Request A ->
In the Hamburg beach volleyball report, on which day did the stadium play begin?
Request B ->
Write a continuation of the Hamburg beach volleyball report, picking up after its final sentence.

* begin Document text *

Hamburg, Germany, June 13, 2016 – Before the first ball was served last week, smart Major Hamburg Promoter Frank Mackerodt toured the grounds of Am Rothenbaum stadium with a bit of a smile and a gleam in his eye.

By Saturday, it would not have been much of a surprise to see Mackerodt walking on air in ecstasy. And he wasn’t alone.

A country that didn’t even host an FIVB World Tour event in 2015 suddenly had a new city on its calendar and what occurred was nothing less than historic. When the athletes arrive in Brazil in August for the Rio 2016 Olympic Games, no one will have forgotten what unfolded in the picturesque city for a week in early June.

“This is the best preview for the Olympic Games in Copacabana,” FIVB Director of Beach Volleyball Angelo Squeo said, hardly able to control his enthusiasm. “We had the best athletes in the world, and one of the best ambiences and energy in the history of Beach Volleyball.”


Angelo Squeo (FIVB Beach Volleyball Events Director), Hannes Jagerhofer (CEO Beach Majors GmbH) and Frank Mackerodt (smart Major Hamburg Promoter) at the the Final Press Conference. 

With the drama and intrigue of athletes either trying to qualify or solidify their spot in the Olympics growing with each match, fans began to fill the seats when the stadium play began on Thursday. The momentum was as palpable and unmistakable as a Misty May-Kerri Walsh Jennings winning streak.

By dawn Saturday in the smart Major Hamburg, under a bright blue sky with some puffy clouds floating through, Hamburg was treated to a Beach Volleyball rarity. For only the second time since the London 2012 Olympics, the women’s top four seeds were to compete in the semifinals.

* end Document text *
* begin Material shown *

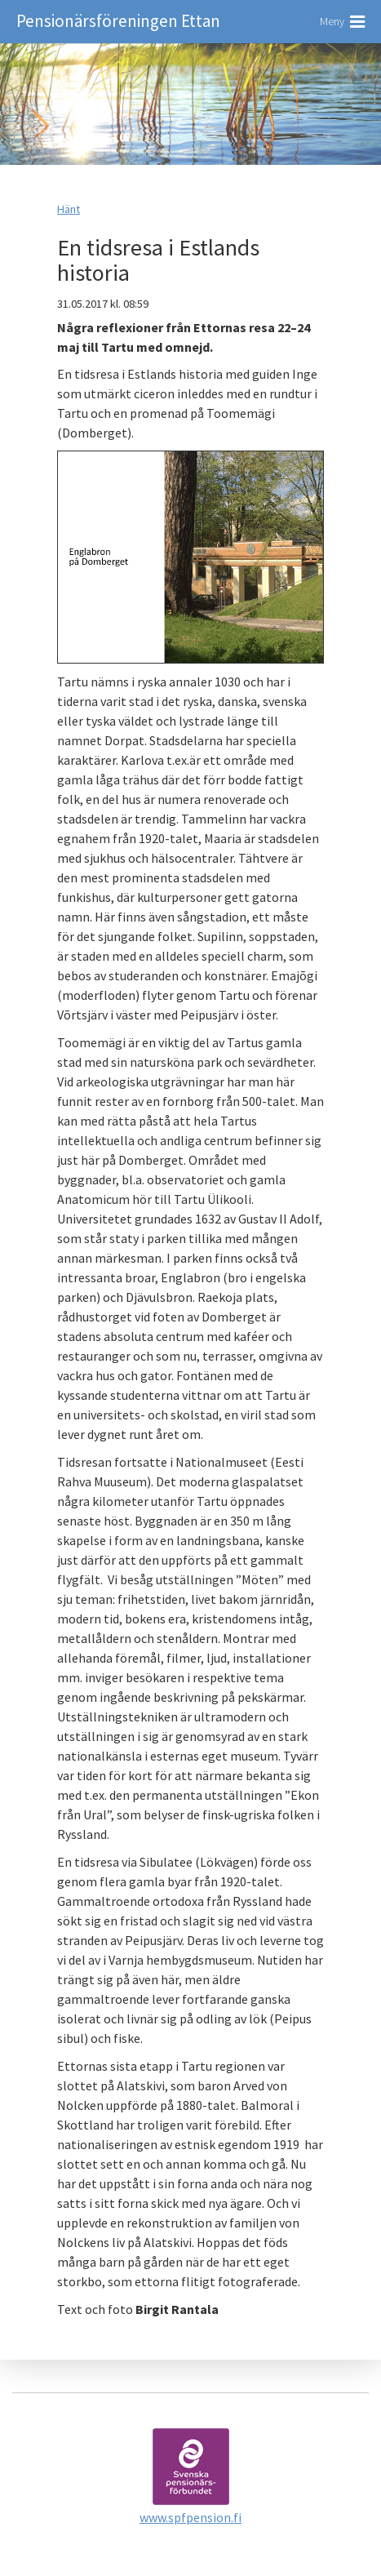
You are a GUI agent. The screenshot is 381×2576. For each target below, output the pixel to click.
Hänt (68, 209)
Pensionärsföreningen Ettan (118, 20)
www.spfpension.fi (190, 2517)
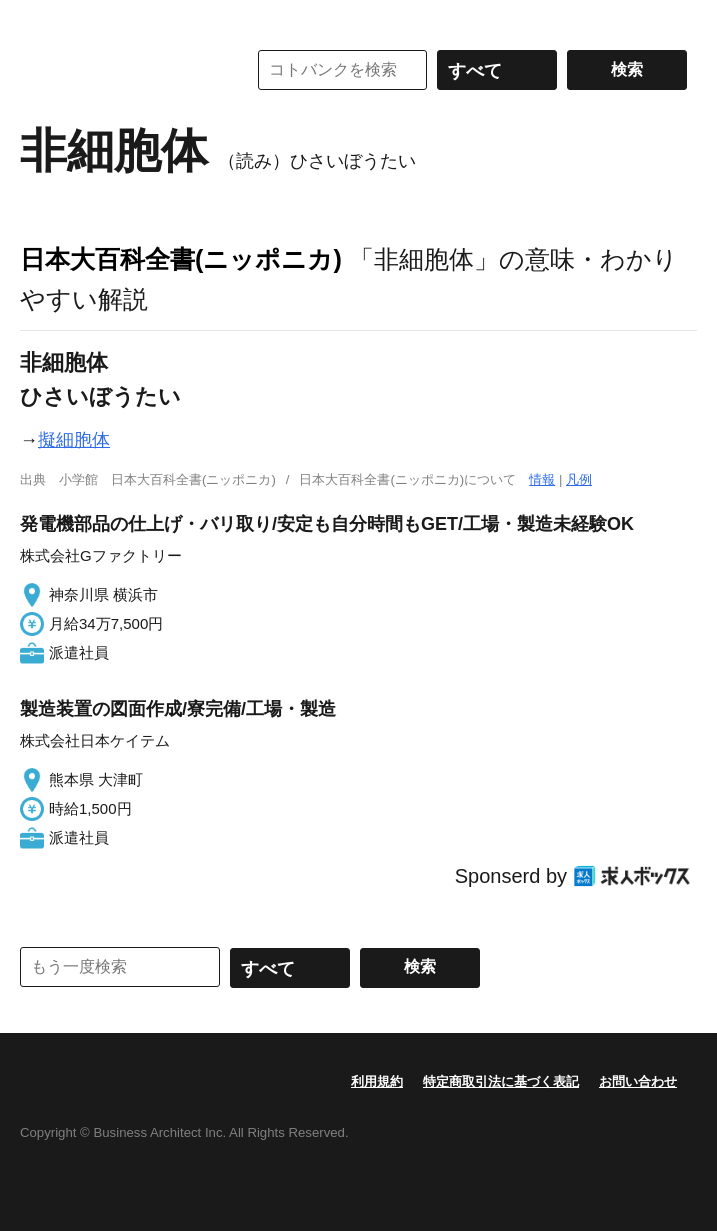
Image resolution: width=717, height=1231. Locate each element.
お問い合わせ (638, 1081)
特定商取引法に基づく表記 (501, 1081)
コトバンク (119, 70)
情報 (542, 479)
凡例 (579, 479)
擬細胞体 (74, 440)
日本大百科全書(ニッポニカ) (181, 259)
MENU (40, 20)
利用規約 (377, 1081)
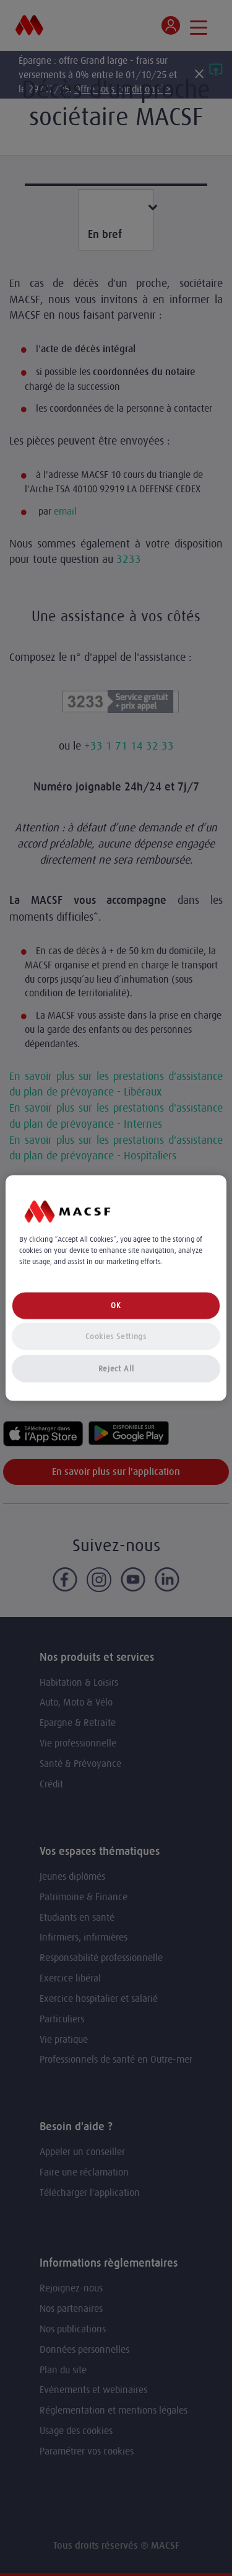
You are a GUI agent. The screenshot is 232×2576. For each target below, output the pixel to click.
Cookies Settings (115, 1336)
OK (116, 1305)
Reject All (116, 1368)
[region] (116, 1288)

* end Material shown *

Final result A ->
Thursday

Final result B ->
It began building on Friday, when the German men’s teams of Markus Bockermann and Lars Fluggen plus Kay Matysik and Jonathan Erdmann would face each other in the quarterfinals, with the winner claiming an Olympic berth.

The next day, fans kept walking through the gates for the two sessions of Beach Volleyball. By the time Laura Ludwig and Kira Walkenhorst stepped onto the sand to face reigning World Champions Agatha Bednarczuk and Barbara Seixas of Brazil in the championship match, there were more than 8,000 fans ready to stand, scream, chant, sing and clap.

The atmosphere became electric during a thrilling three-set match, which ended with Ludwig’s ace to the back line to claim the gold medal for her and Walkenhorst, who just happen to call Hamburg their home. Along the way, they were serenaded with chants of “Laura! Kira!”


Originally a Grand Slam event, promoter Hannes Jagerhofer, the architect of the World Tour’s most popular stop in Klagenfurt, Austria, had stepped in with his Swatch and Red Bull teams to convert Hamburg into the first Major Series event of 2016. 

“For me, this is an important step,” Mackerodt said. “More media, more sponsors, we can do LED panels (surrounding the court), this is overall a very important step. I will be, if it is possible, part of the Major Series next year.”

He might want to bottle some of the potion that fired up Hamburg, something that seemed to catch the organizers by surprise. But could anyone have expected the passion from the court and the stands in a first-time event?

“No, no, never,” Jagerhofer said. “I haven’t seen this before in my life what happened here. It’s really crazy, having 8,000 people in year one on center court. You could even see and get a little bit of a feeling on Friday that it would be a great success and (Saturday) was crazy.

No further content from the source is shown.